(Stored items)
++++++++++
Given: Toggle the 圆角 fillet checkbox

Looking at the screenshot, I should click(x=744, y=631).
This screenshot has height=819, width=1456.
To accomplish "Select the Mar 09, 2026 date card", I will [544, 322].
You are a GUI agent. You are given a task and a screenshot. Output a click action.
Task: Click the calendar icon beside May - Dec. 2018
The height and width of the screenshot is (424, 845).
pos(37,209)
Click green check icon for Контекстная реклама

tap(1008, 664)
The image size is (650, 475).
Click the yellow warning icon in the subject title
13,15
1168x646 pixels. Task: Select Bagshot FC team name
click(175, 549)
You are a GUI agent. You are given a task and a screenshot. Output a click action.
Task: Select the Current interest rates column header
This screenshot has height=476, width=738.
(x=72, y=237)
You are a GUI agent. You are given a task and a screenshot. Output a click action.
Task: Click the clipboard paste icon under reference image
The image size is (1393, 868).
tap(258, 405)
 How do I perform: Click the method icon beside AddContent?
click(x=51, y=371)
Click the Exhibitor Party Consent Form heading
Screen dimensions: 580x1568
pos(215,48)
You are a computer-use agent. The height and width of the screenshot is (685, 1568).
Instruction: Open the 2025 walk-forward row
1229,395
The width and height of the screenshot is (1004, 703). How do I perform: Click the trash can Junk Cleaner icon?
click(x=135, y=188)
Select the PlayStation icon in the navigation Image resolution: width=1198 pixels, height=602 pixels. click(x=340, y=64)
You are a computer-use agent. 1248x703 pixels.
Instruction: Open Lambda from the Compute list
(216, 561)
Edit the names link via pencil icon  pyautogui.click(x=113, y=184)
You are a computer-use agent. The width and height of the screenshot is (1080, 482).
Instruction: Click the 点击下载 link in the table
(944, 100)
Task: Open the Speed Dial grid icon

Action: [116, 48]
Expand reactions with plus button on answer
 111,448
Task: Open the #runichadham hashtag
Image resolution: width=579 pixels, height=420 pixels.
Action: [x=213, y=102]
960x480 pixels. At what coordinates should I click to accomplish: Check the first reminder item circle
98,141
++++++++++
▶ _Work task_:
Leaving no line out, return the data above verbatim.

▶ _Result below_:
Given: Toggle the 圆角 fillet checkbox

Looking at the screenshot, I should click(x=744, y=631).
This screenshot has height=819, width=1456.
To accomplish "Select the Mar 09, 2026 date card", I will [544, 322].
You are a GUI agent. You are given a task and a screenshot. Output a click action.
Task: Click the calendar icon beside May - Dec. 2018
The height and width of the screenshot is (424, 845).
pos(37,209)
Click green check icon for Контекстная реклама

tap(1008, 664)
The image size is (650, 475).
Click the yellow warning icon in the subject title
13,15
1168x646 pixels. Task: Select Bagshot FC team name
click(175, 549)
You are a GUI agent. You are given a task and a screenshot. Output a click action.
Task: Select the Current interest rates column header
This screenshot has height=476, width=738.
(x=72, y=237)
You are a GUI agent. You are given a task and a screenshot. Output a click action.
Task: Click the clipboard paste icon under reference image
The image size is (1393, 868).
tap(258, 405)
 How do I perform: Click the method icon beside AddContent?
click(x=51, y=371)
Click the Exhibitor Party Consent Form heading
Screen dimensions: 580x1568
pos(215,48)
You are a computer-use agent. The height and width of the screenshot is (685, 1568).
Instruction: Open the 2025 walk-forward row
1229,395
The width and height of the screenshot is (1004, 703). How do I perform: Click the trash can Junk Cleaner icon?
click(x=135, y=188)
Select the PlayStation icon in the navigation Image resolution: width=1198 pixels, height=602 pixels. click(x=340, y=64)
You are a computer-use agent. 1248x703 pixels.
Instruction: Open Lambda from the Compute list
(216, 561)
Edit the names link via pencil icon  pyautogui.click(x=113, y=184)
You are a computer-use agent. The width and height of the screenshot is (1080, 482).
Instruction: Click the 点击下载 link in the table
(944, 100)
Task: Open the Speed Dial grid icon

Action: [116, 48]
Expand reactions with plus button on answer
 111,448
Task: Open the #runichadham hashtag
Image resolution: width=579 pixels, height=420 pixels.
Action: [x=213, y=102]
960x480 pixels. At what coordinates should I click to accomplish: Check the first reminder item circle
98,141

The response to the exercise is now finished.